Sources of Salinity in the Rio Grande and Mesilla Basin Groundwater
An integrated geologic and geochemical investigation of groundwater, coupled with a study of temporal changes in surface water chemical balances for basins along the Rio Grande from San Marcial to Ft Quitman, is used to investigate salinity in the Mesilla Basin of southcentral New Mexico and West Texas. A conceptual hydrogeologic framework delineates the major geologic influences on flow, storage characteristics, and chemical evolution of groundwater in the basin. The conceptual framework is integrated into a GIS and is general enough to be used in adjacent basins and with groundwater flow models. Three basic hydrogeologic features are detailed: 1) lithofacies assemblages (LFAs), 2) hydro-stratigraphic units (HSUs), 3) and bedrock and structural boundaries. LFAs are the basic building blocks for the HSUs. The LFAs are primarily defined by grain size, mineralogy, depositional environment, and diagenetic modifications. LFAs may have distinct geochemical and hydrologic characteristics and can be recognized by diagnostic borehole geophysical responses. HSUs are mappable and informal basin-fill designations with hydrologic attributes that overlap formalized lithostrati-graphic and chronostratigraphic basin-fill units. The primary purpose of a HSU is to highlight and classify an overall hydrogeologic and geochemical behavior of a basin-fill package.

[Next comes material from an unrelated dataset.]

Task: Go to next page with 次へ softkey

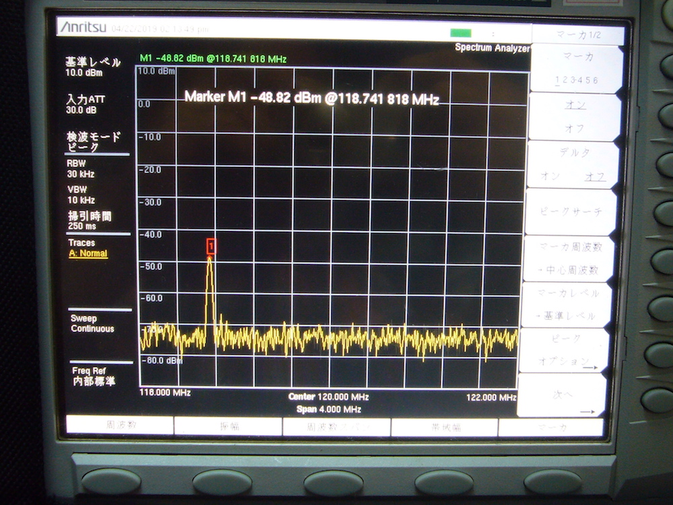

This investigation of salinity sources uses a combined interpretation of groundwater isotopic signatures and major cation and anion compositions. Because aquifer salinity can involve dissolution, non-reversible chemical reactions, ion exchange, near-surface evaporation or evapotranspiration, and various anthro-pogenic processes, special emphasis is given to fingerprinting processes, mixing, and flow paths. Isotopes such as δD, δ180, and 87Sr/86Sr and conservative anions such as Cl and Br are especially useful. In particular, the systematics of the Cl/Br, δD, δ18O provide useful insight into mixing and evaporative salinity processes. The isotopic systems of 87Sr/86Sr, δ13C, and δ34S show groundwater flow paths or water chemistry provenance. Saline and brackish water from deeper HSUs and geothermal water have Cl/Br ratios greater than 600 to 800, 87Sr/86Sr ratios greater than 0.710, heavier δD and δ18O than upper HSUs non-thermal water. However, the deeper HSU and geothermal water is lighter than the δD and δ18O of water from the Rio Grande.
The salinity balance in the Rio Grande during the last 40 years for the Mesilla Basin is positive, meaning that more salts are entering the basin than are transported by the Rio Grande out of the basin at El Paso. Higher salinity in shallow groundwater and the Rio Grande in the southern and southeastern Mesilla Basin is probably dominated by structurally forced upwelling of brackish and saline water from deep HSUs and by upflow of geothermal water from shallow bedrock structures and bedrock boundaries.